"It is relevant in 2020 and I am hoping that in 3020 it is still relevant," Dr. Asante says.
Juneteenth is the oldest nationally celebrated commemoration of the end of slavery in the United States. It marks the day Union soldiers landed in Galveston, Texas, with word that the Civil War had ended and Africans were now free.
That news did not reach the enslaved people in Texas until two and a half years after President Abraham Lincoln signed the Emancipation Proclamation, which freed blacks in Confederate states.
"We were so excited and said, 'wow, this is beautiful we are free,' Dr. Asante said. "Many blacks left. They went to Kansas, some just said I am out of here and went to Mexico. People were just leaving saying, 'I am getting out of here, we are free.'"

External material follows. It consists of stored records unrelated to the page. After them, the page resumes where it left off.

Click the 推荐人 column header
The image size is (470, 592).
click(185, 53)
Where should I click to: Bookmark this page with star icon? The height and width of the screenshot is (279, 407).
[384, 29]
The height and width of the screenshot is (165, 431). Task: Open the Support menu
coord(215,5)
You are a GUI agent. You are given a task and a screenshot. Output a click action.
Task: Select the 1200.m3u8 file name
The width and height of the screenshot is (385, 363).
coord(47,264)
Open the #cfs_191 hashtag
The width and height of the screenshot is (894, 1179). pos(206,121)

In 1980, Texas made Juneteenth an official state holiday.
Also known as Freedom-Day or Emancipation Day, it is not yet a National Holiday, but is recognized as a state holiday or considered a special day in 47 states.

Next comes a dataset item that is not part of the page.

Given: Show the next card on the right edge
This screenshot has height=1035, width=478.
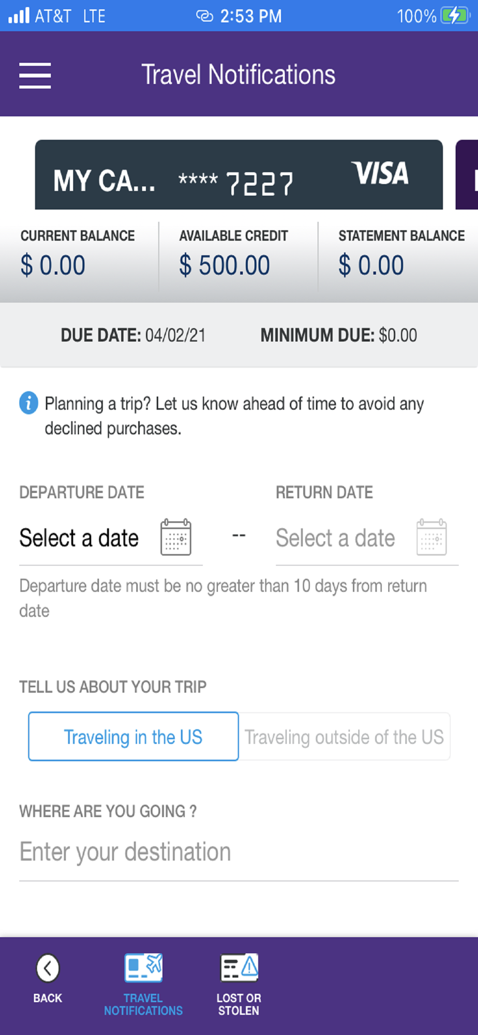Looking at the screenshot, I should click(x=467, y=175).
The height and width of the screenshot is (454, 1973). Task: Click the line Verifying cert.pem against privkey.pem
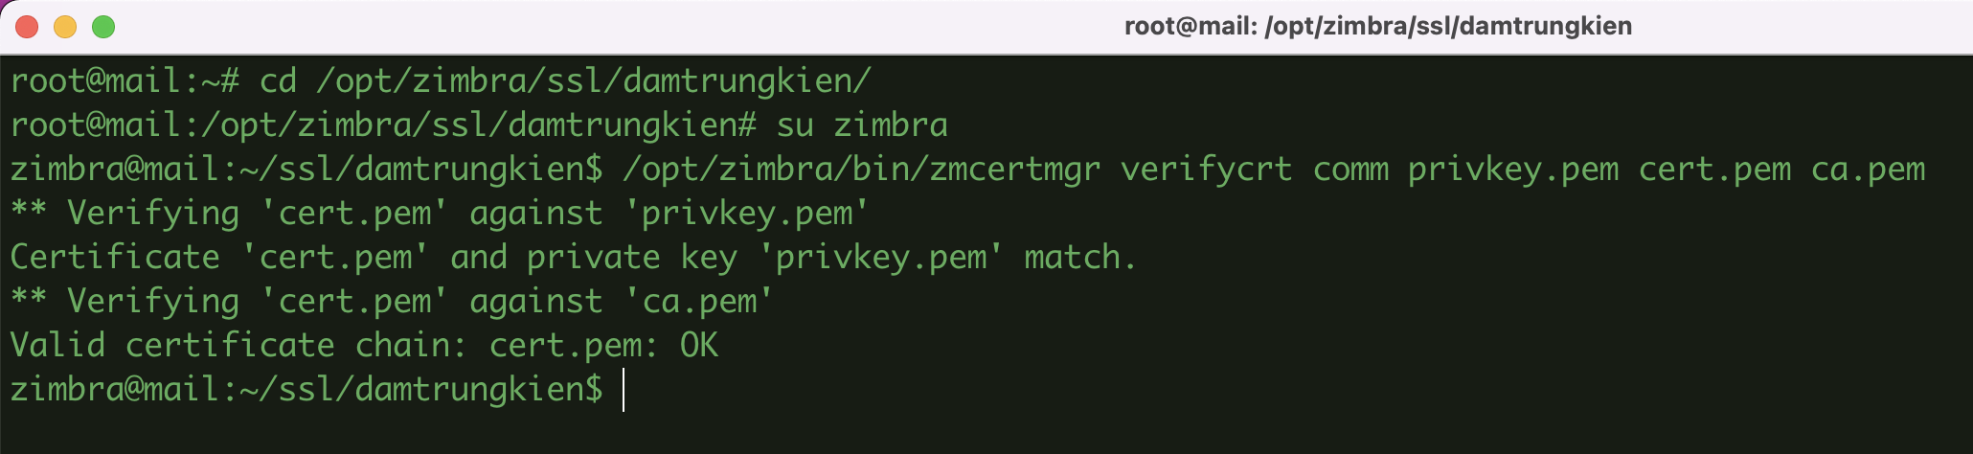click(440, 214)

Gwen Ragsdale, Executive Director of Lest We Forget Slavery Museum in Philadelphia, encourages people to visit museums like hers to learn about African American History.
"You can't talk about the American history without recognizing 400 years of bondage of the African Americas who were kidnapped and forcibly bought to America," she says.
Communities across the country continue to celebrate that day of freedom, realized in Texas back in 1865.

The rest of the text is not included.